Selya, a former federal district judge nominated by Republican President Ronald Reagan under the patronage of Republican Sen. John H. Chafee, expressed hope that senators would focus on the traits of “a very qualified nominee,” as he called Almond, rather than on “who is making the nomination” — meaning Mr. Bush.
“In this state at least,” there is a long history of bipartisanship in the seating of federal judges, Selya said Friday.
Presidents have the power to appoint federal jurists — including those on the nation’s 89 U.S. District Courts, its 13 circuit courts of appeals, and the Supreme Court. The Senate has the power to advise the president and consent to his nominations. In practice, the seating of judges on the local benches — and to a lesser extent the appellate courts — has long been a more parochial business than anything spelled out in the Constitution. District Court appointments in a state belong to the president but they have traditionally been doled out according to the wishes of the senior senator who belongs to the president’s political party.
In March of 2006, Judge Ernest C. Torres, a Reagan appointee, announced that he would take senior status, opening the third active seat on the Rhode Island court. Former Republican Sen. Lincoln D. Chafee said Monday that he thinks a nomination to that judgeship lagged at least partly because he resisted a White House request designed, in his view, to diminish his influence in the selection.
Rather than presenting his choice for the seat, Chafee said, he was asked to submit a list of three potential picks.
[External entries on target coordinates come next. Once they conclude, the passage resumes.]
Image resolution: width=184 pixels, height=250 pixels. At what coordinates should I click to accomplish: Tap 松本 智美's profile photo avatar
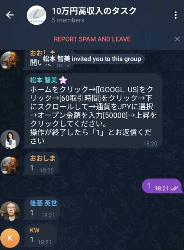10,139
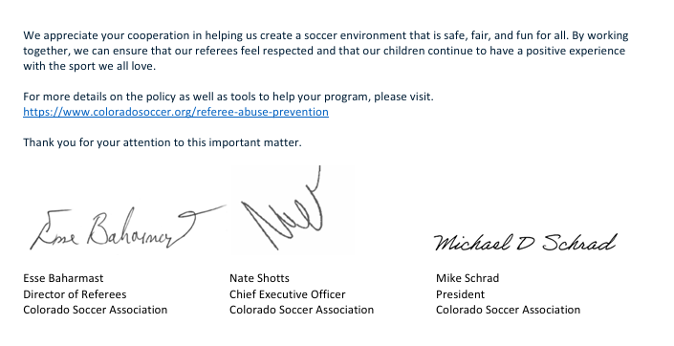Select the name Mike Schrad
The image size is (674, 346).
click(467, 278)
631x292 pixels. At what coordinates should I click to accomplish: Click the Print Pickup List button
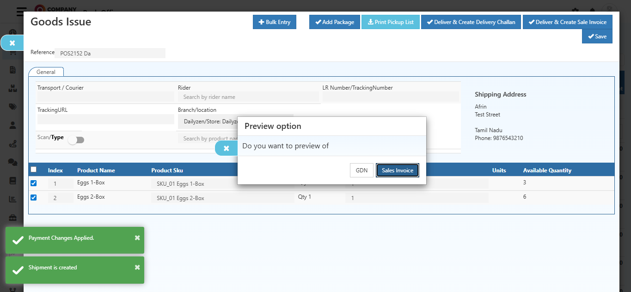(390, 22)
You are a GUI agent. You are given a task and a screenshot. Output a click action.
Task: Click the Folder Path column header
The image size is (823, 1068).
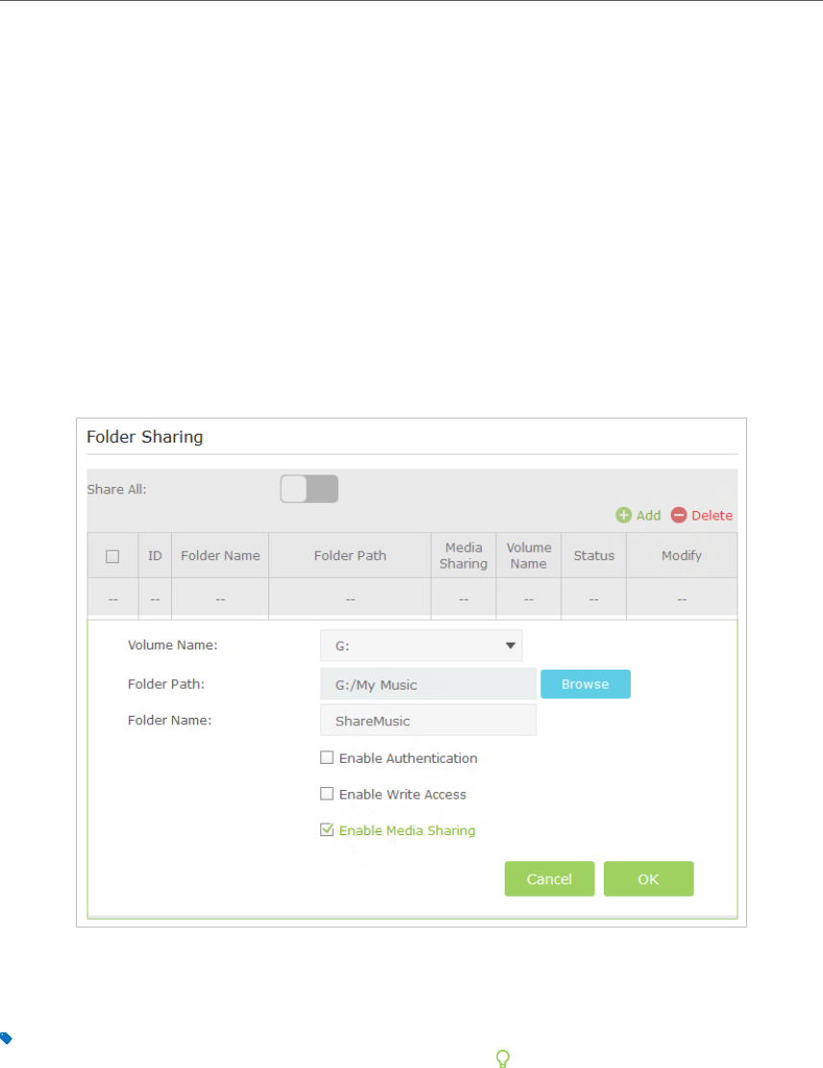[350, 555]
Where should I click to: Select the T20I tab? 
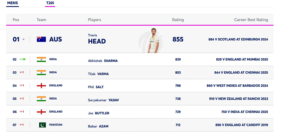[x=50, y=3]
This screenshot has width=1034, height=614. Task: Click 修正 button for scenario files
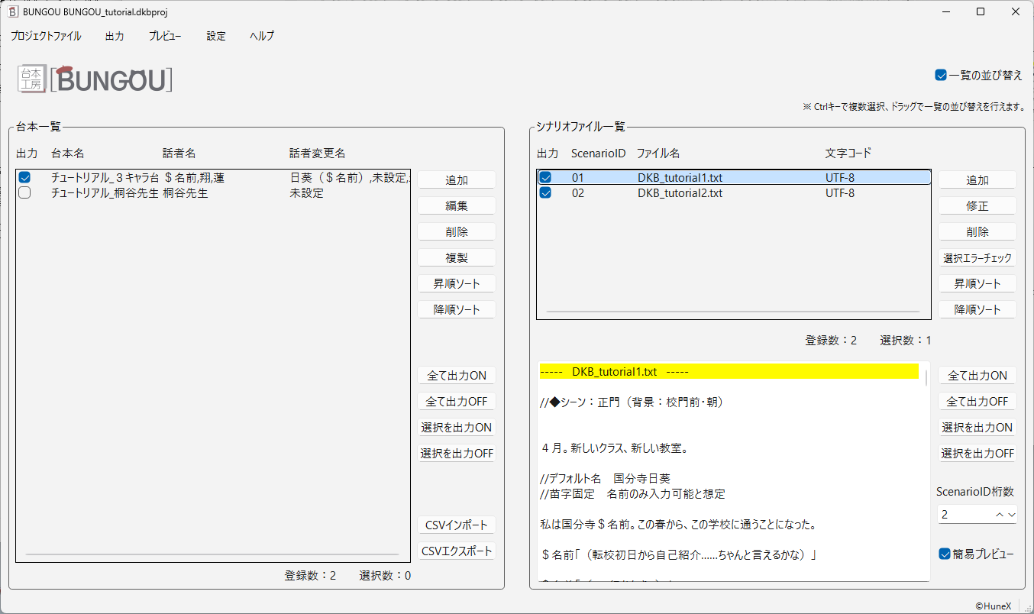click(x=977, y=205)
He said he declined to do so. “You also have to factor in the extreme political polarization of judicial nomination,” Chafee said, adding the view that this worsened under Mr. Bush.
With Whitehouse’s defeat of Chafee in November 2006, Rhode Island no longer had a senator of the president’s party. That would have meant that the judicial patronage would shift to Republican Governor Carcieri, according to Norman Ornstein, a congressional scholar at the American Enterprise Institute, a Washington think tank.
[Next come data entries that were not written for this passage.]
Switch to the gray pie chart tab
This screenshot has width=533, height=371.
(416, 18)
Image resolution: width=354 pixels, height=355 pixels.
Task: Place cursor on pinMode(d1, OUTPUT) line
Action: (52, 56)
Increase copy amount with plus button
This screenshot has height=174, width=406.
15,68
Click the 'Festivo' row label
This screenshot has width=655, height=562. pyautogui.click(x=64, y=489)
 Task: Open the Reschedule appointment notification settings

Carcieri spokesman Jeff Neal confirmed that Carcieri was asked to submit a list of names for Mr. Bush’s consideration. He declined to say whether Almond’s name was on the list. Almond’s father, the former GOP governor, said the White House has counseled the nominee not to talk to the press during Senate consideration of his name. But Almond said his son was interviewed several months ago by a deputy White House counsel and other administration representatives. Magistrate Judge Almond was later asked to fill out certain paperwork — a clue, according to his father, that he was the likely nominee.
Whitehouse said he was never consulted about the nomination by the White House or the governor’s office. He said his understanding of tradition is that federal judicial nominations should be made by a consensus involving both senators from the state concerned, regardless of political affiliation.
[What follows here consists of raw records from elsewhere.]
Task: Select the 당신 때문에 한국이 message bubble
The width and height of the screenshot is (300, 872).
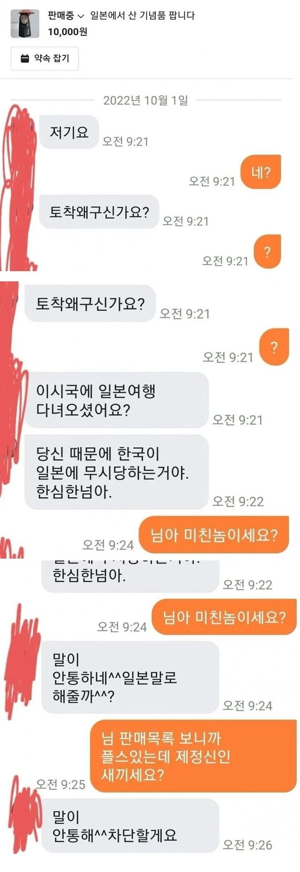Action: click(116, 472)
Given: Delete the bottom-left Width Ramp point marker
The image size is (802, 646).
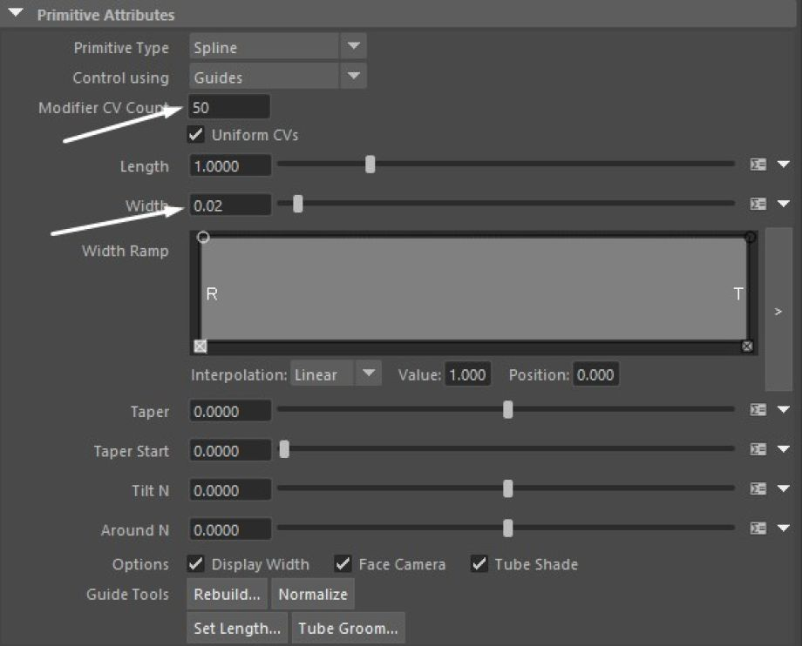Looking at the screenshot, I should coord(201,347).
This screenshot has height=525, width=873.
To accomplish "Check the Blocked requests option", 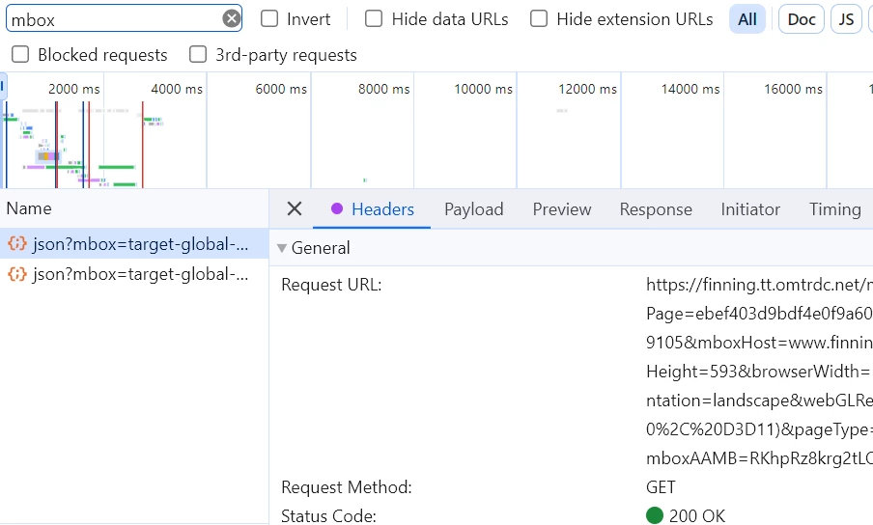I will 20,55.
“You’d think it would be particularly true when both senators are lawyers who might actually have some familiarity with the names involved,” Whitehouse said Monday. Like Reed, Whitehouse said he has met Almond but knows little about his record. He also moderated the views he had expressed about the open seat during an interview in September.
“When you consider that time is as short as it is, why we would consider a lifetime appointment for a Bush appointee in the waning days of the administration when they haven’t even worked with us, just doesn’t make sense,” Whitehouse said at the time.
The White House press office said it would not comment on any aspect of the nomination. Neal said Carcieri may not have consulted with Whitehouse, but he indicated that the governor felt his responsibility was to work with the Bush administration.
After Almond’s nomination Thursday, Reed and Whitehouse issued a joint statement noting that Mr. Bush had been aware of the district court vacancy for almost two years. But they pledged to give Almond “careful and independent consideration.”
Asked on Friday whether he finds fault with how Mr. Bush handled the Almond matter, Reed would say only that it had taken place at “a very measured tempo.” Reed was asked whether it would be in the interest of Democrats to impose such a tempo on Almond’s confirmation, so that a new president — possibly a Democrat — could offer a different nominee in 2009.
“Our first obligation” is to review Almond’s nomination, Reed replied. “How long it takes” the Senate to consider the matter “is not our sole prerogative,” Reed said.
Whitehouse said it would not be fair for him to try to run the clock out on the nomination deliberately. He said the confirmation process, which includes hearings before his committee, is not under his control.
Whitehouse was asked, insofar as he has any influence, whether it was his preference to give Almond a hearing and get his nomination to a vote.
“At this point my position is that it’s the beginning of the process,” Whitehouse replied. “I’m not that familiar with how it works.” Almond is the first Rhode Island nominee to come before him on the committee “and I’m disappointed that the Bush administration did not choose to engage in a consultative process,” he said.
“But now they’ve done what they’ve done and let the process begin.”